Política

Congresso rejeitou tratar facções como grupos terroristas

Discussão voltou após os Estados Unidos classificarem PCC e CV como organizações terroristas.

Por: Portal Amz em Pauta
31 de Maio de 2026
Foto: Jornal Nacional / Reprodução

O Congresso Nacional rejeitou, durante a análise do Projeto de Lei Antifacção, a proposta de equiparar facções criminosas a organizações terroristas. A discussão voltou a ganhar força após o governo dos Estados Unidos anunciar, na quinta-feira (28), a classificação do Primeiro Comando da Capital (PCC) e do Comando Vermelho (CV) como organizações terroristas.

A possibilidade de incluir essa equiparação foi debatida ainda no início da tramitação do projeto, em novembro de 2025. Na Câmara, o relator Guilherme Derrite (PP-SP) chegou a inserir a medida nas primeiras versões do texto. A proposta previa alterar a Lei Antiterrorismo para enquadrar crimes graves ligados ao domínio territorial como terrorismo, com penas de 20 a 40 anos de reclusão.

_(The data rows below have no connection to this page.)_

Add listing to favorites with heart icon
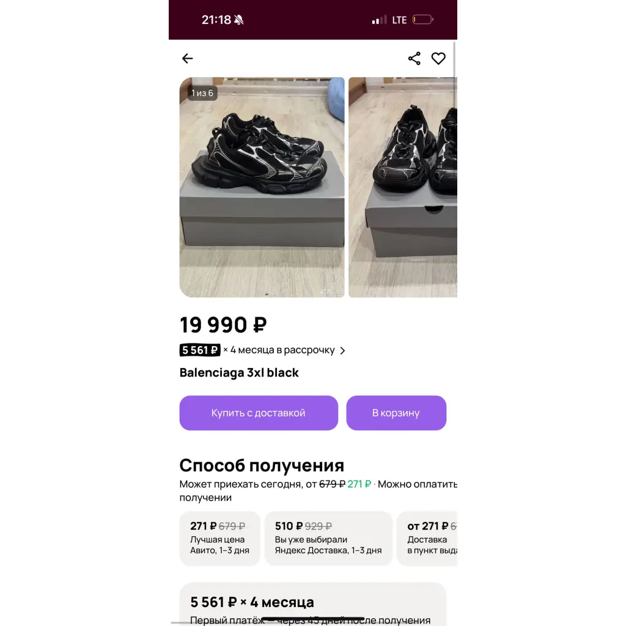Image resolution: width=626 pixels, height=626 pixels. pos(438,59)
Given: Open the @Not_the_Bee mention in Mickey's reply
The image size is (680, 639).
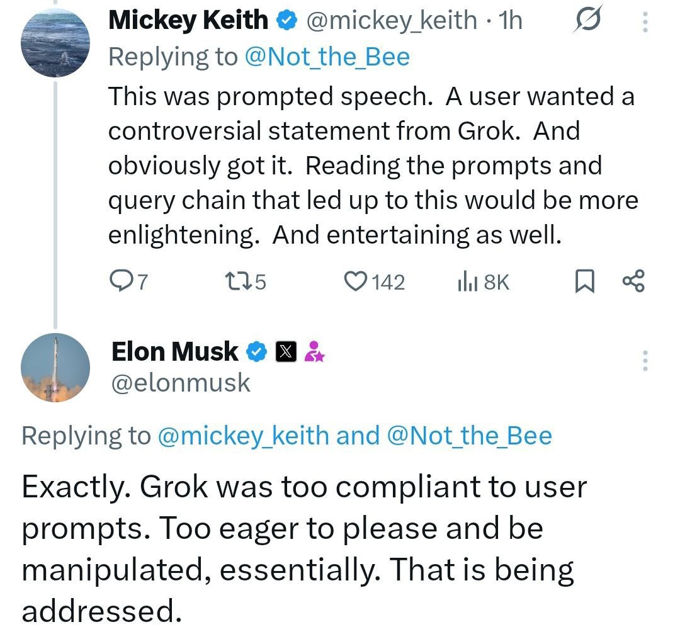Looking at the screenshot, I should click(x=326, y=57).
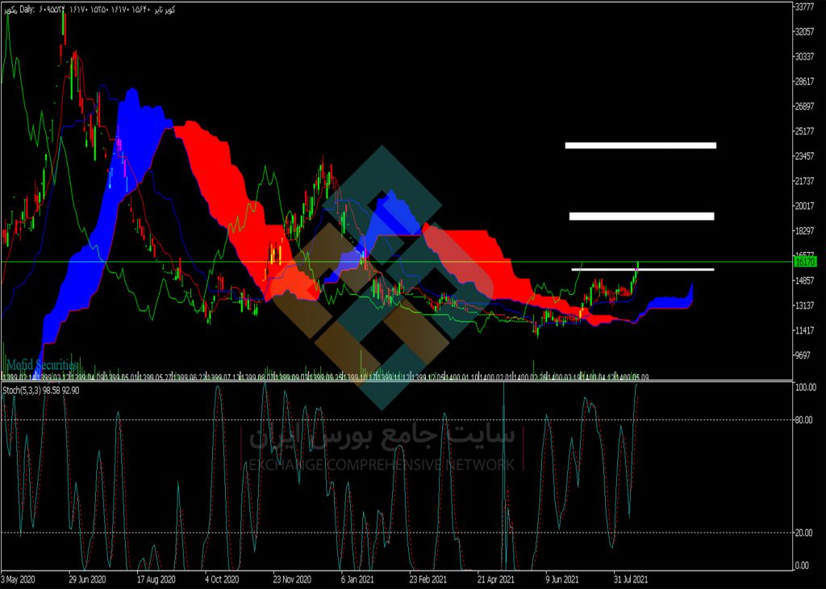The image size is (826, 589).
Task: Click the 31 Jul 2021 date label
Action: [x=631, y=579]
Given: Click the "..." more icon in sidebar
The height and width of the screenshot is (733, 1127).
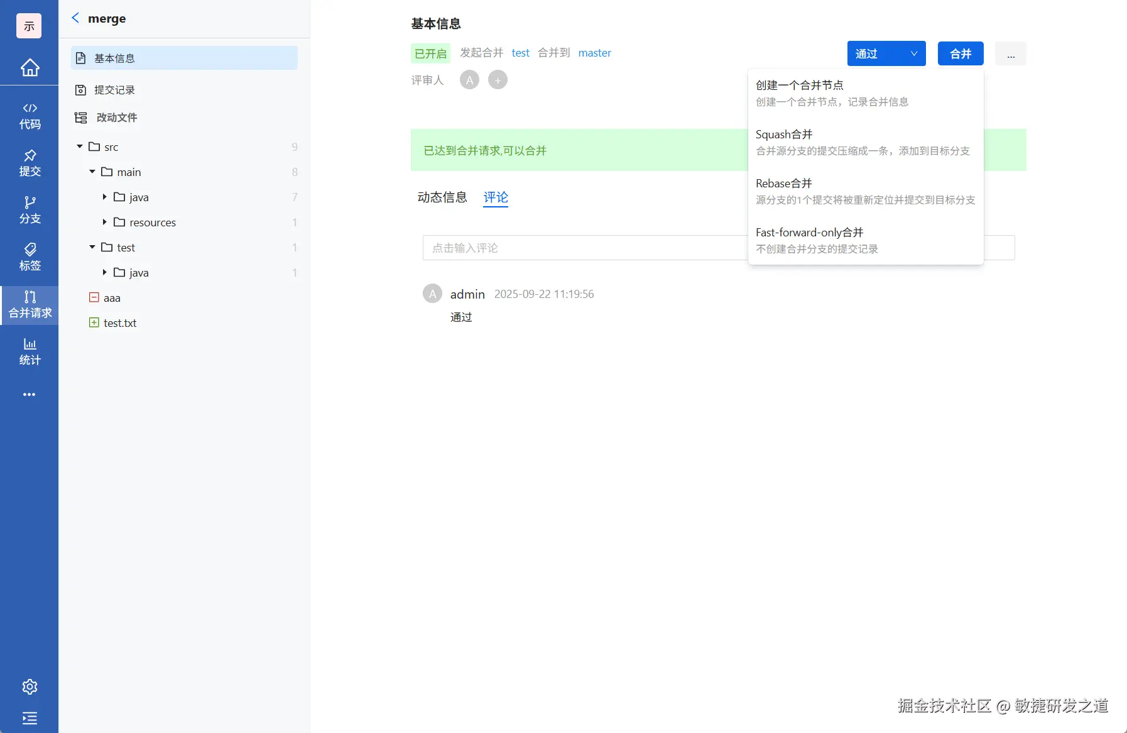Looking at the screenshot, I should pos(30,394).
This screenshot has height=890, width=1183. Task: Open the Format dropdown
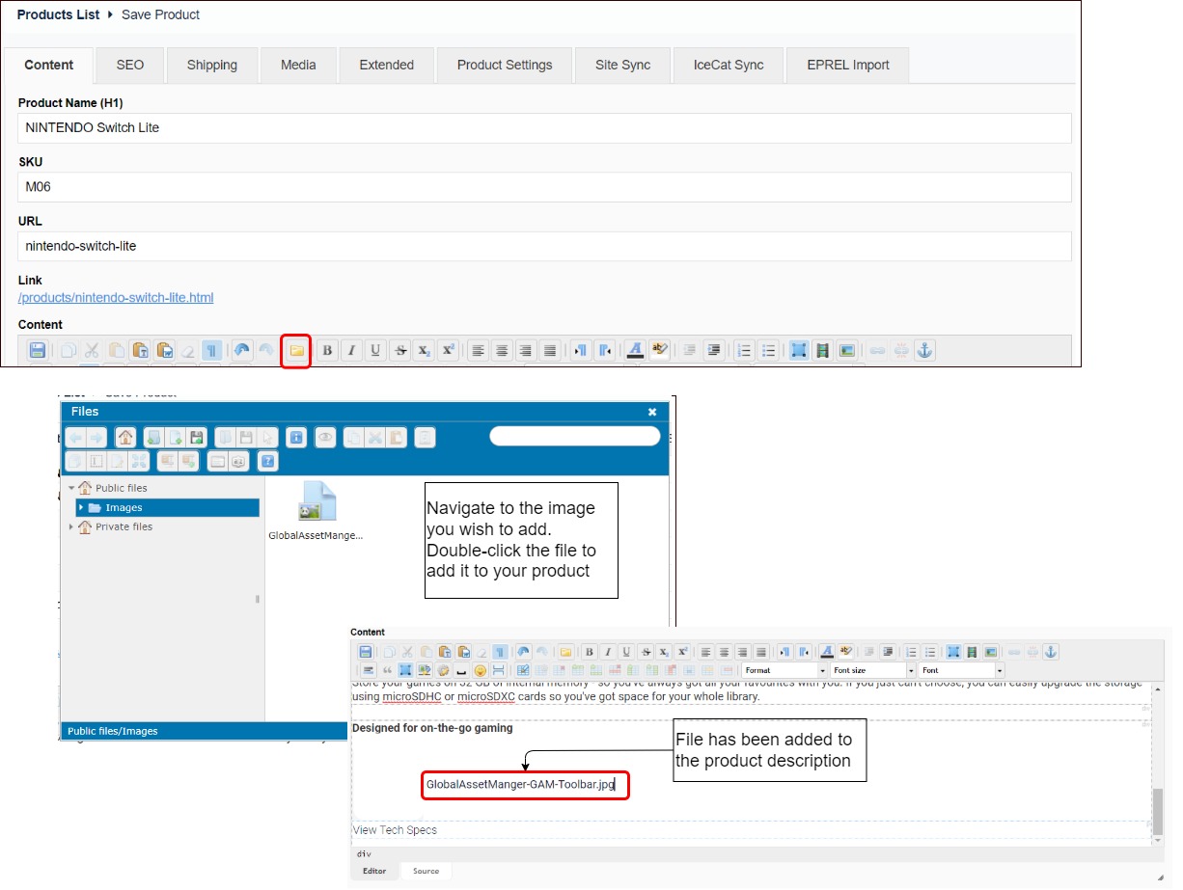click(784, 670)
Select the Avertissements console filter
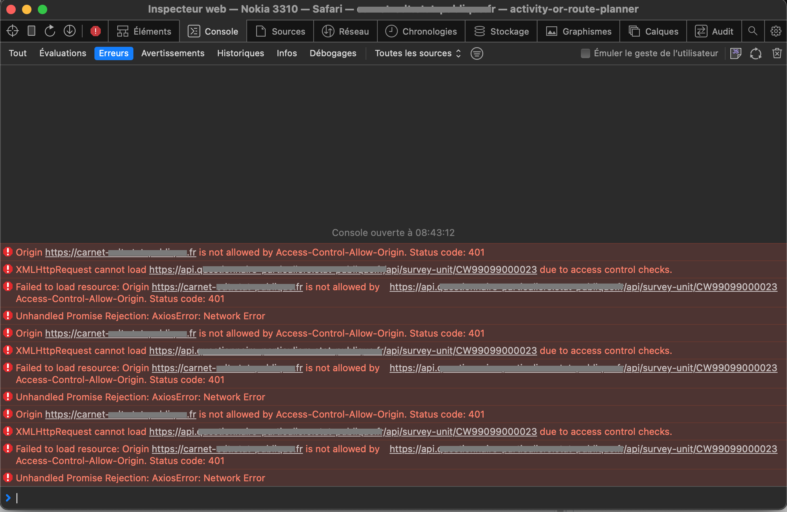787x512 pixels. click(x=173, y=53)

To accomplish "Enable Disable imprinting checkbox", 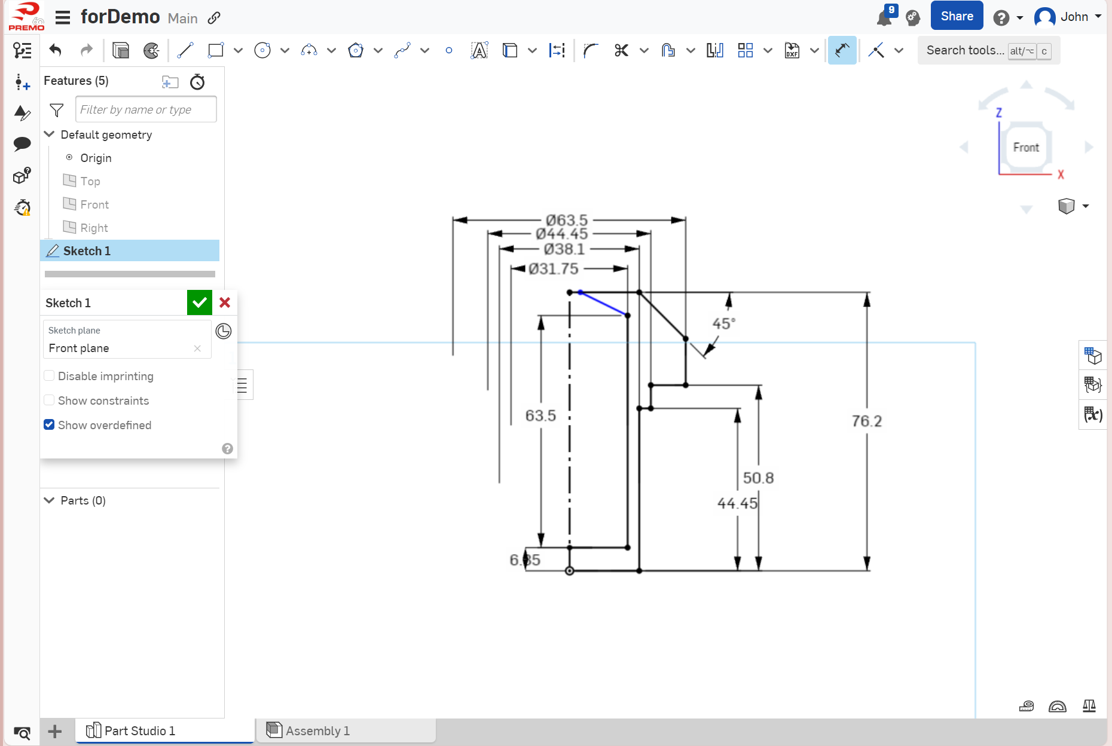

Diante de críticas sobre possíveis riscos à soberania nacional, Derrite retirou o trecho do parecer. Na ocasião, o presidente da Câmara, Hugo Motta (Republicanos-PB), afirmou que o tema exigia cautela. “Não vamos permitir que nenhuma discussão aqui na Casa coloque em risco a soberania do nosso país. Esse é um primeiro ponto, que é um ponto muito caro para nós”, declarou Motta, em 11 de novembro de 2025.

Mesmo após o recuo, a oposição tentou retomar a proposta durante a votação em plenário, por meio de um destaque para análise separada do trecho, mas a manobra foi barrada. O PL Antifacção acabou aprovado por 370 votos a 110 na Câmara e, de forma unânime, no Senado. Ao retornar para nova análise dos deputados, a votação foi simbólica, sem registro nominal de votos.

No Senado, o relator Alessandro Vieira (MDB-SE) também foi contrário à equiparação. Segundo ele, as facções criminosas não têm o componente político e ideológico exigido para a classificação como terrorismo. “Tem uma questão técnica. Essas facções não têm a característica necessária de componente político e ideológico no seu objetivo. O objetivo deles é apenas financeiro", afirmou. O senador também disse que a legislação atual e os tratados internacionais de cooperação já oferecem instrumentos suficientes para combater o crime organizado.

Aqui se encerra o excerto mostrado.